| Try it |
Your output should be the lines of the entries below, exactly, from the first one through the line that holds "[Party Wear Sharara".

Stored data entries
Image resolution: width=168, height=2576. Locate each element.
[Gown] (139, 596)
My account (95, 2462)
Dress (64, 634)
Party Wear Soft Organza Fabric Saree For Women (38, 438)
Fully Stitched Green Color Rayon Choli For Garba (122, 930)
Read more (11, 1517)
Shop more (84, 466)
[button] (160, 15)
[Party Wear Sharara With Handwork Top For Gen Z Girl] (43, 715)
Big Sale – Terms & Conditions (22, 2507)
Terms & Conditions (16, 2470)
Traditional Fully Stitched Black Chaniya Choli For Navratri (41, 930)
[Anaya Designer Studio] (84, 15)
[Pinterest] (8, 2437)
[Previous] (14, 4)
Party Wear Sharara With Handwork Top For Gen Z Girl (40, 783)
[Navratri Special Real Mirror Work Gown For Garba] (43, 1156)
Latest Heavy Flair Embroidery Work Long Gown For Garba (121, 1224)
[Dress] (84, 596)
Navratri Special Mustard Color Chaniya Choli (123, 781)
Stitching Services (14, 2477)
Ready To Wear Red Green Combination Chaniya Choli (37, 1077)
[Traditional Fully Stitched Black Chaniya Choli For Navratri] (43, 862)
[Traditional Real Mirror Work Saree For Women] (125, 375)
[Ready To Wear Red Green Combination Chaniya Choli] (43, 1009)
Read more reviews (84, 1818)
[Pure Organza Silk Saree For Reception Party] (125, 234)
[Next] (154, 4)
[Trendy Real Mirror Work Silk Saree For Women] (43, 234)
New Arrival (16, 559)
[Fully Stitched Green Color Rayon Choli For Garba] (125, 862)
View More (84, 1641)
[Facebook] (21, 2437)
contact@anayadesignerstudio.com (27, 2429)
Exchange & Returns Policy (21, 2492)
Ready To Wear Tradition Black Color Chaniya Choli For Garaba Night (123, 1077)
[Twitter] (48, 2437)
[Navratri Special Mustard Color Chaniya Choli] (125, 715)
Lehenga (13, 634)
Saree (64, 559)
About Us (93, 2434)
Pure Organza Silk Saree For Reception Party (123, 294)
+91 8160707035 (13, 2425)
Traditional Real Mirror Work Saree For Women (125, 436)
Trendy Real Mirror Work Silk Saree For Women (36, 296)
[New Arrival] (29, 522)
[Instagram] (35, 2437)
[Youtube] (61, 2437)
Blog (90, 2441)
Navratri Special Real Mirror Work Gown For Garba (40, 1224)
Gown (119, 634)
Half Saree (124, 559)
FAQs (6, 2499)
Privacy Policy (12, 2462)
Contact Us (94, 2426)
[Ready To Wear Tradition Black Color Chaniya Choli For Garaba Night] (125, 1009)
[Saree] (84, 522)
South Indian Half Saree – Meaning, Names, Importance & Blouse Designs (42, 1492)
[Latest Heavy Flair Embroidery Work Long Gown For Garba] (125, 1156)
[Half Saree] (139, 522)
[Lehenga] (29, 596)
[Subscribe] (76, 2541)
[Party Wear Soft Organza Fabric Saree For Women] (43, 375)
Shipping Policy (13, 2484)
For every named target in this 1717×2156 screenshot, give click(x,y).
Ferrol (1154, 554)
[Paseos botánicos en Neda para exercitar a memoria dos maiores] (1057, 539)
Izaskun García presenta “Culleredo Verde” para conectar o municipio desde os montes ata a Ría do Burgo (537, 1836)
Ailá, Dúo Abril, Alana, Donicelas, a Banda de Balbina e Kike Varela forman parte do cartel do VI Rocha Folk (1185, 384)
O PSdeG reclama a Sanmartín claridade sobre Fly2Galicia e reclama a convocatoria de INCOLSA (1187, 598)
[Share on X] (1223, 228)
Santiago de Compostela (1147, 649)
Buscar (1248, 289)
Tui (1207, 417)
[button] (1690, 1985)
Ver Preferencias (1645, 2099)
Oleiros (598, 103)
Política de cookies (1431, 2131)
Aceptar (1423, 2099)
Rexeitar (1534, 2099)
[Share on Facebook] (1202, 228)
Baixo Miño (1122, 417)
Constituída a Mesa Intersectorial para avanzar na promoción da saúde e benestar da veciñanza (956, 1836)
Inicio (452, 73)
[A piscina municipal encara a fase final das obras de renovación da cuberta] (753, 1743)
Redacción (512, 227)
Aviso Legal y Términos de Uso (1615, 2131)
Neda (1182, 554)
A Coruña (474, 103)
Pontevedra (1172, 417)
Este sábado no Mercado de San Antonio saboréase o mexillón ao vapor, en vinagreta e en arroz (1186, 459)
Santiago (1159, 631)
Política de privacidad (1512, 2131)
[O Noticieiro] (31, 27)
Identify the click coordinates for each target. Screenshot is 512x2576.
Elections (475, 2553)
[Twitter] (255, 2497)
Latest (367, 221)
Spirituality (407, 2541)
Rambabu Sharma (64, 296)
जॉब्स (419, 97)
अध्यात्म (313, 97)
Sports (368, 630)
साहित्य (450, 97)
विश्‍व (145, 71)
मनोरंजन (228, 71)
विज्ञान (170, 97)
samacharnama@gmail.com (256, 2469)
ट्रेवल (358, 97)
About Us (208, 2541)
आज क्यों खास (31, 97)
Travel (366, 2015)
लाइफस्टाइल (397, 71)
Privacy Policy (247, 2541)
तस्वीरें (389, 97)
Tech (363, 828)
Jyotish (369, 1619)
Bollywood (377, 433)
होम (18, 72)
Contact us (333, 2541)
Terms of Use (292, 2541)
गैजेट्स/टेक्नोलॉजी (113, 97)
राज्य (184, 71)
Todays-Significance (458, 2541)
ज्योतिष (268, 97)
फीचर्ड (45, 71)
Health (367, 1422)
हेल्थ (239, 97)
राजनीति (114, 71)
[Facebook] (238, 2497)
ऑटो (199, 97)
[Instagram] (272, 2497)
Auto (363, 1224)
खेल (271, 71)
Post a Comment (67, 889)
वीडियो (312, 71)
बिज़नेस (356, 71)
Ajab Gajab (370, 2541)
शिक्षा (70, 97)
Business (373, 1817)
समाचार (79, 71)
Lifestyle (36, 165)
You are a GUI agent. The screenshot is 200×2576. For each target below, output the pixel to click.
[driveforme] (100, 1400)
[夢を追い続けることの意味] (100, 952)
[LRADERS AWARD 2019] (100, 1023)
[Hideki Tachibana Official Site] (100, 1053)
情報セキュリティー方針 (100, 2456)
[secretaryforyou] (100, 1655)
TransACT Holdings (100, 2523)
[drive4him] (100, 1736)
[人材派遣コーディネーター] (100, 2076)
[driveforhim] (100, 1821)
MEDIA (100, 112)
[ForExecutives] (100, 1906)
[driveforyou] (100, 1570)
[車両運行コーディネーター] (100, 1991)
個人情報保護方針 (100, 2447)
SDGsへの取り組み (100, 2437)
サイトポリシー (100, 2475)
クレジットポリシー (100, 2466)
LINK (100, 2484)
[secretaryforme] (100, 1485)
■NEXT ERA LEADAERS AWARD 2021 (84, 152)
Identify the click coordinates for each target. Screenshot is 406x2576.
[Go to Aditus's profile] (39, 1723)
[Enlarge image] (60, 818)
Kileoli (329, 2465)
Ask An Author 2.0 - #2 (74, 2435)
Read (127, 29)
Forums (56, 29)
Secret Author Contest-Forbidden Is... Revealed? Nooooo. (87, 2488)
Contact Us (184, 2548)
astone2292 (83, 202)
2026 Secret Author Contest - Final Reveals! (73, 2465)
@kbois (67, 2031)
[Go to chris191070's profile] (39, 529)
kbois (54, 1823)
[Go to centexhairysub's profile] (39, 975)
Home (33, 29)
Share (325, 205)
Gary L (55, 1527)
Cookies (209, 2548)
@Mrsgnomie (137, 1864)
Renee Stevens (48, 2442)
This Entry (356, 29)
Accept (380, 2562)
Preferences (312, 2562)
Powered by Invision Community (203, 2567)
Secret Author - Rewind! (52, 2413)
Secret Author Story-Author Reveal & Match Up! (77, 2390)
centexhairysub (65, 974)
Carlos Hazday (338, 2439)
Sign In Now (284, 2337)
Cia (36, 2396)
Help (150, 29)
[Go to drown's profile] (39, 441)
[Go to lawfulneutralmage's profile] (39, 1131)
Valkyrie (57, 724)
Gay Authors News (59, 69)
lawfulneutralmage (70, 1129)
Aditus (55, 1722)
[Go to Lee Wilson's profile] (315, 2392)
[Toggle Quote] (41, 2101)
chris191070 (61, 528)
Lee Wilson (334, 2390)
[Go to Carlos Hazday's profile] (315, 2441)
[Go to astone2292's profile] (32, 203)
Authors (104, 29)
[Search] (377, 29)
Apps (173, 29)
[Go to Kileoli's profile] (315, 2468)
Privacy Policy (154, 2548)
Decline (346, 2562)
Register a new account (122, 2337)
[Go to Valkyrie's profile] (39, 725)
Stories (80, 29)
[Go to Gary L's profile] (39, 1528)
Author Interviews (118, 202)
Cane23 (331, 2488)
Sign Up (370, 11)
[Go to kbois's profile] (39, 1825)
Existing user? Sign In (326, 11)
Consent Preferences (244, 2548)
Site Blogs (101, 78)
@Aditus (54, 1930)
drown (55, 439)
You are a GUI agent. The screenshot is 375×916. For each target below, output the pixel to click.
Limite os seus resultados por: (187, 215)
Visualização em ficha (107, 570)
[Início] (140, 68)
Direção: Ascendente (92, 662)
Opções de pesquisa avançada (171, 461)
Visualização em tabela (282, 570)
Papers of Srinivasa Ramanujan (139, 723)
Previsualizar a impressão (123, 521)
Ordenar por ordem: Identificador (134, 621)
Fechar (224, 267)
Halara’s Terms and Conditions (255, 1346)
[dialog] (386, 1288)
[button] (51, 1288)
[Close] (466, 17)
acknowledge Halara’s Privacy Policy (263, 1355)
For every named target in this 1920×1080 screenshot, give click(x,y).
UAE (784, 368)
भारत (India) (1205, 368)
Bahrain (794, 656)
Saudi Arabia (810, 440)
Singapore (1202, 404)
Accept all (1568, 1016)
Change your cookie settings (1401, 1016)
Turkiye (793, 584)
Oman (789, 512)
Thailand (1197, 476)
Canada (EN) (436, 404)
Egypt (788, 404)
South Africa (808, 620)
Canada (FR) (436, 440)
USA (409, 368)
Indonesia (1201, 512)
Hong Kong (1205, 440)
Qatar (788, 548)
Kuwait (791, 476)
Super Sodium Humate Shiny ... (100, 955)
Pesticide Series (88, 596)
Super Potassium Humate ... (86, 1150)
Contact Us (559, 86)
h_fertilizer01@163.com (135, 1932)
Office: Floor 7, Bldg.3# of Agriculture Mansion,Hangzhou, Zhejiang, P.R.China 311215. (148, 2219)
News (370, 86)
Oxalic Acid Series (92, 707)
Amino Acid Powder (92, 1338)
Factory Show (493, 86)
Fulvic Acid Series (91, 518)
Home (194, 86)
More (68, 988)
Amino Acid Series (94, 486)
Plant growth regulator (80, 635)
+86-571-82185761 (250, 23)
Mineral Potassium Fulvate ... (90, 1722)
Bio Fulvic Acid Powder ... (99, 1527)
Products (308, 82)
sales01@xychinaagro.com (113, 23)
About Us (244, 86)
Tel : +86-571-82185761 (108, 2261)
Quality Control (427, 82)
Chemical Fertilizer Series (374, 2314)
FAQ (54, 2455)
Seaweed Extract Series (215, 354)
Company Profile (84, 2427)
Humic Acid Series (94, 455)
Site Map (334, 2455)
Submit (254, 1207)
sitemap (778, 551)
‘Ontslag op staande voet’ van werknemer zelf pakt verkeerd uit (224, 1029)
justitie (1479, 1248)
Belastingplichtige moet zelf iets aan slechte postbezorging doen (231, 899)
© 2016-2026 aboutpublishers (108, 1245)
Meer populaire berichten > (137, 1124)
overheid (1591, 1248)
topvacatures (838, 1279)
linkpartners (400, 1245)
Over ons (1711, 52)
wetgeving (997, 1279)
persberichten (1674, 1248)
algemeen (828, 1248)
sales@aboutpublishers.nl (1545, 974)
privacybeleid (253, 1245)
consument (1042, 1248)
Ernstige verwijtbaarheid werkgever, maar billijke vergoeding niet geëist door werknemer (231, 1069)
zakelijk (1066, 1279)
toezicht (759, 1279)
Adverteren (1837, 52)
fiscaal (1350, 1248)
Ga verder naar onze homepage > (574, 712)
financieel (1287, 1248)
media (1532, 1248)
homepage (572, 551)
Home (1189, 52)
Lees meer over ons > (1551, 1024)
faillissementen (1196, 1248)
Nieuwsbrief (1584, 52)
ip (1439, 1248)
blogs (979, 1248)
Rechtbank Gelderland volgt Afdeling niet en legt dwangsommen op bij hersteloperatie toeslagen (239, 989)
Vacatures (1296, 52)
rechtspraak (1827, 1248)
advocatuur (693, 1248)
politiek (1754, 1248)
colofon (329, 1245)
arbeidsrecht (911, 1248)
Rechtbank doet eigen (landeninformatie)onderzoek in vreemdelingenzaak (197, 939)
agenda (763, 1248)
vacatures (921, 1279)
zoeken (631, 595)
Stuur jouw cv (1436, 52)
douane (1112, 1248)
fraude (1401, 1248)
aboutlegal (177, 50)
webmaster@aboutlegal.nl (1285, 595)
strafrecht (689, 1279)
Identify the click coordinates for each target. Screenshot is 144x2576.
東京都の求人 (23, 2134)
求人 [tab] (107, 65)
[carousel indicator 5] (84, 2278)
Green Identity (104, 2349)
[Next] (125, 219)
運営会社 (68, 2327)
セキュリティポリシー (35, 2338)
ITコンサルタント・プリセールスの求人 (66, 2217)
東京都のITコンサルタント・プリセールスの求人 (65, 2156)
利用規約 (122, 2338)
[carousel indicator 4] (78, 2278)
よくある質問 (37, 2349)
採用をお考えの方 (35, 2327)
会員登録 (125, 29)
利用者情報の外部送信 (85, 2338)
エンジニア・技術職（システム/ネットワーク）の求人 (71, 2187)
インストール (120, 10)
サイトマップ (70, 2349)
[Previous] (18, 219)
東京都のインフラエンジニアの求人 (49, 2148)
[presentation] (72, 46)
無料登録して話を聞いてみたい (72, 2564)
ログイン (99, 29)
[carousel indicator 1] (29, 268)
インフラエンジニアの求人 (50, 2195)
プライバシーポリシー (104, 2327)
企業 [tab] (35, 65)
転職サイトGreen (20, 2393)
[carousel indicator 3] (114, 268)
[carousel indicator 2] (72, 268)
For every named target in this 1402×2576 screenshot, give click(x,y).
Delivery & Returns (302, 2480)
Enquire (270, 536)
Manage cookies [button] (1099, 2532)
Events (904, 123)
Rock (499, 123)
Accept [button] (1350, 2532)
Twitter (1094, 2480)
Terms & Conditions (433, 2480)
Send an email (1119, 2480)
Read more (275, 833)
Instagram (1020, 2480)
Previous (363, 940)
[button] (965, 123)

| Response area |
Image resolution: width=168, height=2576. Locate each element.
[Gown] (139, 596)
My account (95, 2462)
Dress (64, 634)
Party Wear Soft Organza Fabric Saree For Women (38, 438)
Fully Stitched Green Color Rayon Choli For Garba (122, 930)
Read more (11, 1517)
Shop more (84, 466)
[button] (160, 15)
[Party Wear Sharara With Handwork Top For Gen Z Girl] (43, 715)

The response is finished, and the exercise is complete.